Find the line with "Click the button method call in code" in the data below. Repeat it and every line after it exactly, but not the pictures.

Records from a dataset
|---|
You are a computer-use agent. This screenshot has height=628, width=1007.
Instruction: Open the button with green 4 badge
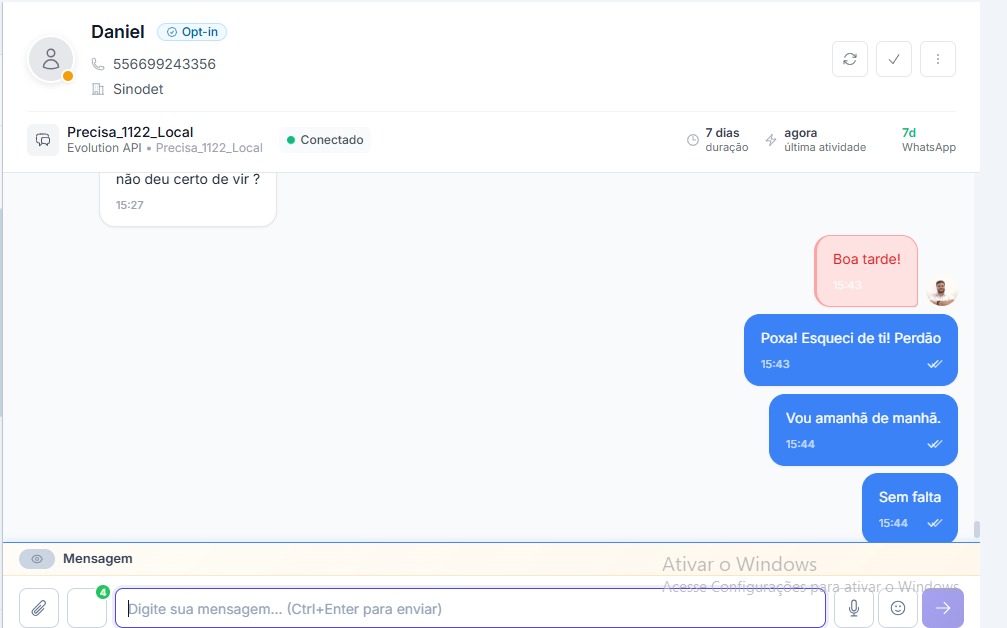87,608
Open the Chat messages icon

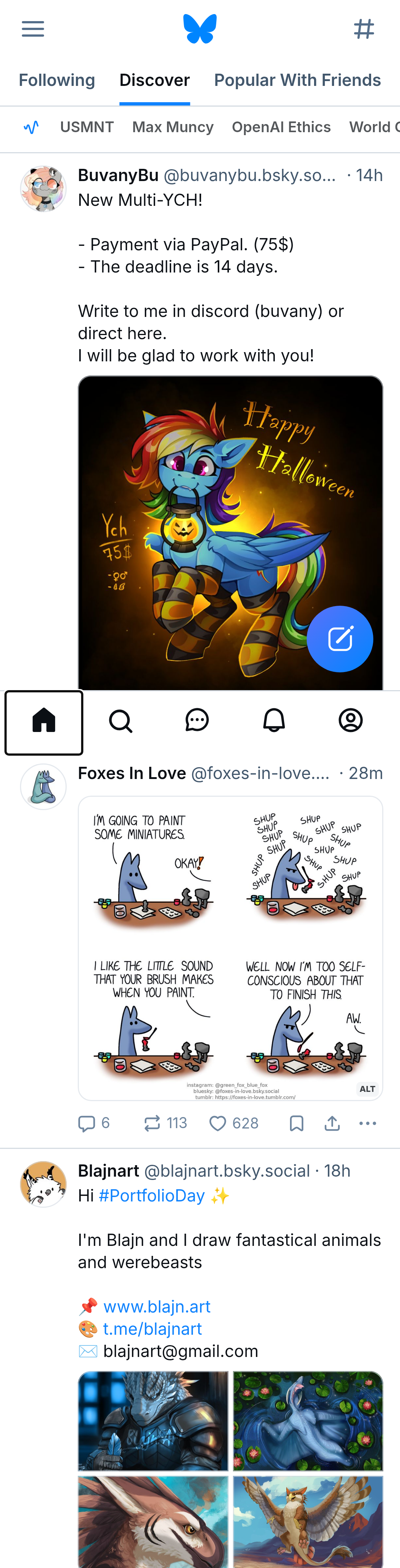tap(197, 721)
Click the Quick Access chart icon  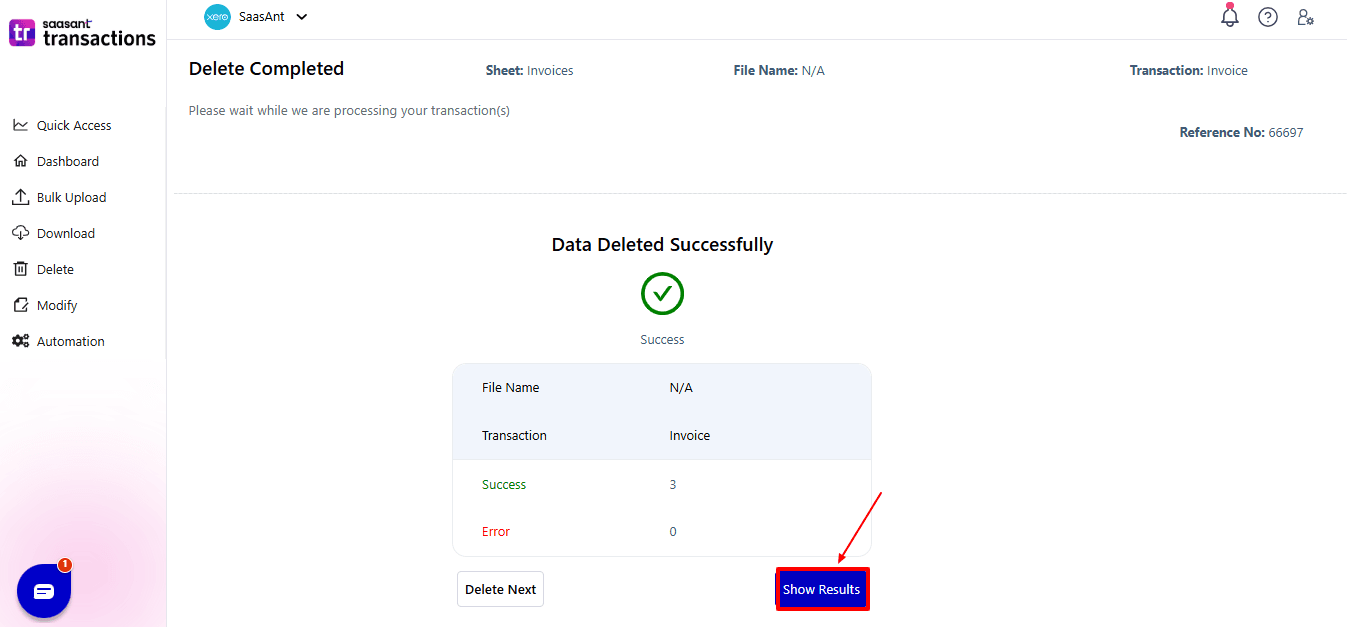pos(20,125)
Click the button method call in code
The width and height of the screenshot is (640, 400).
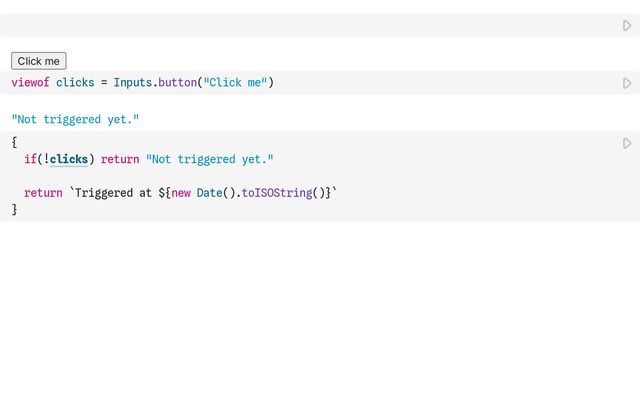(x=176, y=83)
|---|
## TASK RESULT
Click the button method call in code
The width and height of the screenshot is (640, 400).
(x=176, y=83)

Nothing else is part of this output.